そして、高尾山といえば「天狗」。いたるところで見かけますが、高尾山とどんな関係があるのでしょうか?
廣田ガイド
この天狗というのは飯縄大権現の眷属(けんぞく)と考えられています。
簡単に言うと、おつきのものや使者と言った意味合いでしょうか。西洋の天使とも似た存在で、高尾山の天狗は飯縄大権現のお遣いというわけです。
そこかしこで見られる神仏習合の珍しい景観

ここにも、神仏習合の高尾山ならではの珍しい景観がありました。
大本堂の奥に「御本社」があり、さらにその奥に「奥之院」があるという配置になっています。お寺の中なのに鳥居がある、不思議な境内。
なにが不思議がいまいちピンとこない人はこちら神社と寺の違いをあらわした表を見てみてください。

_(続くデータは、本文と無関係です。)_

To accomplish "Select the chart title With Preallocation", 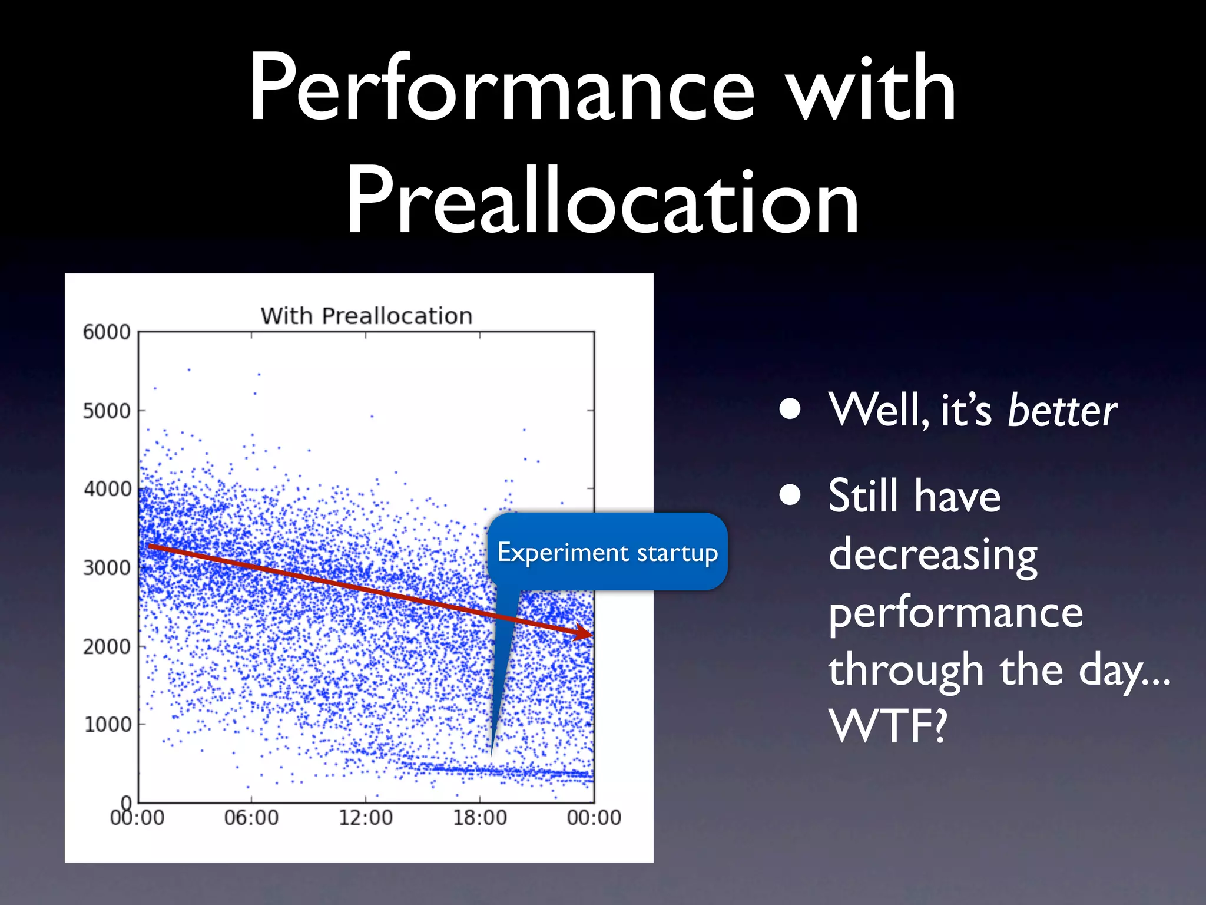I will point(366,316).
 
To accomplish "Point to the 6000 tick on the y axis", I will point(107,332).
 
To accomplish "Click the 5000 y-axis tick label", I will point(107,411).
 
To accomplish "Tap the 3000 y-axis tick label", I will point(107,568).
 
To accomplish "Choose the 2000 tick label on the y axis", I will point(107,646).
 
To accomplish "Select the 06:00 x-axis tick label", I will point(251,818).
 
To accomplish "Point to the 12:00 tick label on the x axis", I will point(366,818).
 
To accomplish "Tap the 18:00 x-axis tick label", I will point(479,818).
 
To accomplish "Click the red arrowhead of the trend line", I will point(585,633).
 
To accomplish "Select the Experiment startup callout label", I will point(608,552).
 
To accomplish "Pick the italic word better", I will point(1062,411).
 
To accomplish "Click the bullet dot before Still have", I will point(790,496).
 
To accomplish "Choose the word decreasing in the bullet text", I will point(933,555).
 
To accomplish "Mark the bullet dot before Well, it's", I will point(790,409).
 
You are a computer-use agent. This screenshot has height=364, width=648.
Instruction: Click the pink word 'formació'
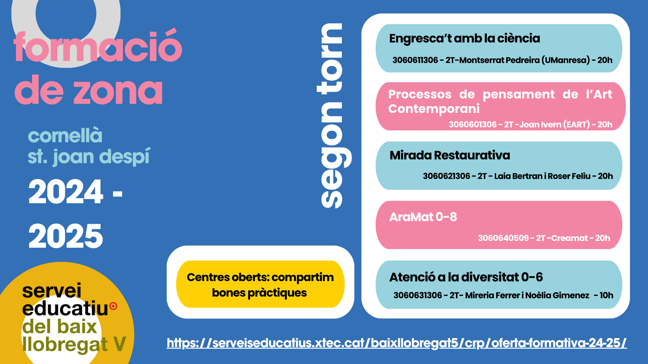[x=98, y=46]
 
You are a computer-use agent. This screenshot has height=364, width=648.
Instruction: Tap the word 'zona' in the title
[x=118, y=90]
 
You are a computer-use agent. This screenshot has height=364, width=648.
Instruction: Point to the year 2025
[x=66, y=236]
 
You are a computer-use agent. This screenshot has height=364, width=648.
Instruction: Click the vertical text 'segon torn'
[x=333, y=116]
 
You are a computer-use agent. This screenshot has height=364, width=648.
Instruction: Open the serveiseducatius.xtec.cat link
[x=397, y=343]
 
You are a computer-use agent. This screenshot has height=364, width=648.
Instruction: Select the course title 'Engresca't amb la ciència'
[x=464, y=38]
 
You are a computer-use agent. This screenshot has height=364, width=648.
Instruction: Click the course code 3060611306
[x=415, y=60]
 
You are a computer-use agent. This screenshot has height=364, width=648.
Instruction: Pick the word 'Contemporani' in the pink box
[x=434, y=109]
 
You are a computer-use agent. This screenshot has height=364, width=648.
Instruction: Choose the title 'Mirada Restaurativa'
[x=450, y=155]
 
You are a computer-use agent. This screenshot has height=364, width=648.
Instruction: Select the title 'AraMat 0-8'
[x=423, y=217]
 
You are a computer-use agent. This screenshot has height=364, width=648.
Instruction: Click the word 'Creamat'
[x=569, y=238]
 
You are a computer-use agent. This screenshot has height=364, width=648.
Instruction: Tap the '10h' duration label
[x=606, y=295]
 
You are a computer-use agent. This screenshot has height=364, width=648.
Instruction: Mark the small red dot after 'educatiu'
[x=114, y=306]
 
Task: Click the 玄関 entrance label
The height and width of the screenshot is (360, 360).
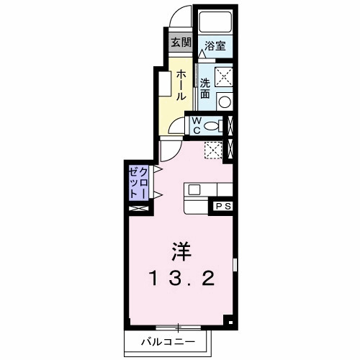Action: point(179,42)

通常鳥居は神社にあるものなので、お寺にはありません。また、本堂とは寺にある参拝の建物ですが、その奥に本社という御神体を奉安する神社由来の建物があるという状態が珍しい光景なんです。
廣田ガイド
御本社には飯縄大権現、奥之院には密教の仏である不動明王がいらっしゃいます。
まさに、高尾山ならではの神と仏のハイブリッドな世界観。
撮影:YAMA HACK編集部
奥之院から裏にまわると「富士浅間社」があります。登山口にもあった遥拝社と同じ役割を担っていたもので、ここには富士山の神様である浅間大権現が祀られています。

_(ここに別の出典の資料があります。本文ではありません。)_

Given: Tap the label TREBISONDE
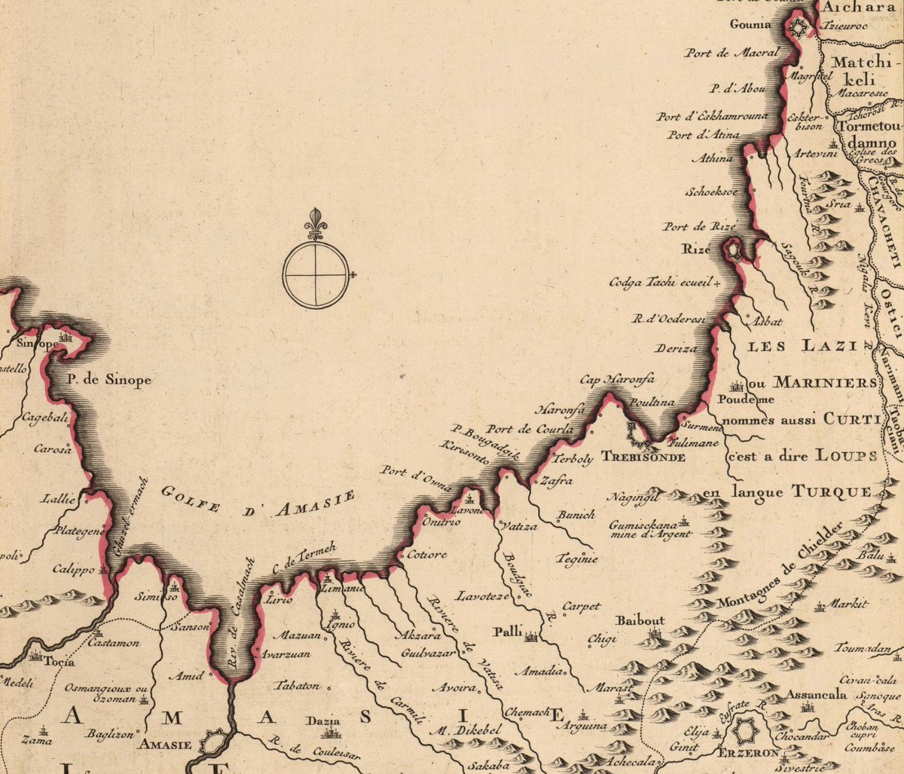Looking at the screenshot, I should pos(643,457).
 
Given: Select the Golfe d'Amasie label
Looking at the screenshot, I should pos(258,502).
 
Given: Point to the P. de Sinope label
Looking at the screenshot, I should pos(110,379).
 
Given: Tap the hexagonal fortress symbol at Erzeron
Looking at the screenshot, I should pos(744,732).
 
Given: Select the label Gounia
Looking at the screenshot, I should pos(750,24).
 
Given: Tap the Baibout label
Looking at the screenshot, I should pos(640,621).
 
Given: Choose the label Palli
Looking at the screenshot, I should pos(508,631).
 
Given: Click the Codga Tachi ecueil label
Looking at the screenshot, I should pos(661,283).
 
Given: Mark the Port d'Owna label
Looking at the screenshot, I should pos(415,482).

下山中にも薬王院を通りました。その途中、有喜閣の裏手に位置する「福徳弁財天洞」へと立ち寄りました。
すると、まさかの洞窟!
ここには八臂弁財天像(はっぴべんざいてん)が鎮座され、商売繁盛や福徳円満のご利益があるそうです。
歴史を知って見えた、懐の深い「高尾山」

最後は、高尾山名物・天狗焼をいただき、ケーブルカーで無事に下山。
高尾山の歴史を知って、どんな神様がいるのか想像しながら歩くことで、味わい深い登山となりました。
ライター 高橋
これまで視界に入ってはいたけれど、完全にスルーしていた景観にたくさんの意味があることを知り、高尾山の懐の深さを感じました。
歴史を知るだけで目に入る景色や印象って変わるんだなと実感。とても濃い時間を過ごせて、めちゃくちゃ楽しかった〜。
新しい山の楽しみ方として、神様登山おすすめです!
もっと山を深く味わうための神様登山を楽しむポイント
歴史的な背景を知って山をめぐる楽しさを実感した高尾山。
これからも山をもっと楽しむために、神様登山の押さえておきたいポイントをまとめていきます。
「少しだけその山の歴史や文化を知っておく」

山に登る時に、簡単にその山の歴史や文化・神様について知ってから登ることがポイント。知識をほんの少し入れて、その視点で山を登るだけで、新しい発見や世界が広がって、もっと山を深く楽しめます。
廣田ガイド
日本の場合、山の麓と山頂に神様が祀られていることが非常に多いので、その山に祀られている神様が、どんな神様なのかは気にして登るとおもしろいですよ。
今まで登ったことがある山でも、ちょっと神様の知識が入って視点が変わるだけで、急にそこが神聖な山に見えたり、輝いて見えることもあります(笑)。
僕が大切にしているのは、山の神様とはつまり大自然のことだから、感謝の気持ちと同時に畏れを持つことです。山の神様に怒られないように、ちょこっと遊ばせてもらう感覚ですね。
気になる作法のポイントは「最低限のマナーを守る」こと

寺社仏閣では作法なども厳しいのではとイメージしがち。確かに、大声で騒いだり周りへの配慮に欠けた行動はNGですが、最低限の参拝マナーを守れば細かいことは気にしすぎなくても大丈夫。あまりガチガチに考えなくていいものです。
廣田ガイド
山中にはお寺や神社が混在する場合など、どの作法に則ってお参りすればいいか悩むこともありますね。そんな時は、注連縄(しめなわ)の有無で考えるとわかりやすいでしょう。
例えば、寺院であったとしても、そこに注連縄が飾られていたら神道のマナーで参拝するというようにシンプルに考えるといいですよ。
知ればもっと山が味わい深く、楽しくなる!

少しの知識が入るだけで見える世界がぐっと広がって、通い慣れたいつもの山も少し違って見えてきます。その、いつもと違う視点が、次の山行の動機になっていくかもしれません。
山頂を目指して登るのもいいですが、歴史や神話を知って山をめぐる、そんな味わい深い登山もありですね。
山や周りにある自然への感謝と畏れを持って、謙虚な気持ちでぜひ試してみてください。